Please print the following material line for line, with no changes.

Word and element location data
— start —

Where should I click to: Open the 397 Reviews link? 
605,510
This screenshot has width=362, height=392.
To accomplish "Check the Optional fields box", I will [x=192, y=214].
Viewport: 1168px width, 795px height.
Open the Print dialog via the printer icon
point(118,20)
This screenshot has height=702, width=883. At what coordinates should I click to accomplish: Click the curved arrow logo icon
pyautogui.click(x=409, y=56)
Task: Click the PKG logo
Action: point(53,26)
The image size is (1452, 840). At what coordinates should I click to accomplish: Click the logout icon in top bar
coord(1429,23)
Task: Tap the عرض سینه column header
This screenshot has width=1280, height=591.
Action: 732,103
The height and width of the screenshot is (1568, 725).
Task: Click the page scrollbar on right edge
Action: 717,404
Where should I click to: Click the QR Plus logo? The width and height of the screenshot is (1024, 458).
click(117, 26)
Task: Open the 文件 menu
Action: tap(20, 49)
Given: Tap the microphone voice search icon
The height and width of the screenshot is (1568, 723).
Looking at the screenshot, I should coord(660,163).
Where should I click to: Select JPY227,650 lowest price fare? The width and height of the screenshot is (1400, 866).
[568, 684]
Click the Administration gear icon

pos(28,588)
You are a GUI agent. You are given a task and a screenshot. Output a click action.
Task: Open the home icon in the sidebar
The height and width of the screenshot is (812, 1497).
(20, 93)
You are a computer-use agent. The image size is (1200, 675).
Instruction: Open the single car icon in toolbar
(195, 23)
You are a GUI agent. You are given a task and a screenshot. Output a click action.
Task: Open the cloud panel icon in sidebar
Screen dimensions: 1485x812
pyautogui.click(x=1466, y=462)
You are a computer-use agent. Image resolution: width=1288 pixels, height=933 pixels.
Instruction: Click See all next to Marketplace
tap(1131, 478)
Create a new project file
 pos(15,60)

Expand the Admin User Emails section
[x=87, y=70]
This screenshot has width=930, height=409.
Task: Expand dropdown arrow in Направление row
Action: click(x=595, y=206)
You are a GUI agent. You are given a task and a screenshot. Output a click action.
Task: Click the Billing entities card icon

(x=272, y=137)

— end —

### Task answer
Where should I click to: Open the 397 Reviews link? 
605,510
This screenshot has width=362, height=392.
To accomplish "Check the Optional fields box", I will [x=192, y=214].
Viewport: 1168px width, 795px height.
Open the Print dialog via the printer icon
point(118,20)
This screenshot has height=702, width=883. At what coordinates should I click to accomplish: Click the curved arrow logo icon
pyautogui.click(x=409, y=56)
Task: Click the PKG logo
Action: point(53,26)
The image size is (1452, 840). At what coordinates should I click to accomplish: Click the logout icon in top bar
coord(1429,23)
Task: Tap the عرض سینه column header
This screenshot has width=1280, height=591.
Action: 732,103
The height and width of the screenshot is (1568, 725).
Task: Click the page scrollbar on right edge
Action: 717,404
Where should I click to: Click the QR Plus logo? The width and height of the screenshot is (1024, 458).
click(117, 26)
Task: Open the 文件 menu
Action: tap(20, 49)
Given: Tap the microphone voice search icon
The height and width of the screenshot is (1568, 723).
Looking at the screenshot, I should coord(660,163).
Where should I click to: Select JPY227,650 lowest price fare? The width and height of the screenshot is (1400, 866).
[568, 684]
Click the Administration gear icon

pos(28,588)
You are a GUI agent. You are given a task and a screenshot. Output a click action.
Task: Open the home icon in the sidebar
The height and width of the screenshot is (812, 1497).
(20, 93)
You are a computer-use agent. The image size is (1200, 675).
Instruction: Open the single car icon in toolbar
(195, 23)
You are a GUI agent. You are given a task and a screenshot. Output a click action.
Task: Open the cloud panel icon in sidebar
Screen dimensions: 1485x812
pyautogui.click(x=1466, y=462)
You are a computer-use agent. Image resolution: width=1288 pixels, height=933 pixels.
Instruction: Click See all next to Marketplace
tap(1131, 478)
Create a new project file
 pos(15,60)

Expand the Admin User Emails section
[x=87, y=70]
This screenshot has width=930, height=409.
Task: Expand dropdown arrow in Направление row
Action: click(x=595, y=206)
You are a GUI agent. You are given a task and a screenshot. Output a click action.
Task: Click the Billing entities card icon

(x=272, y=137)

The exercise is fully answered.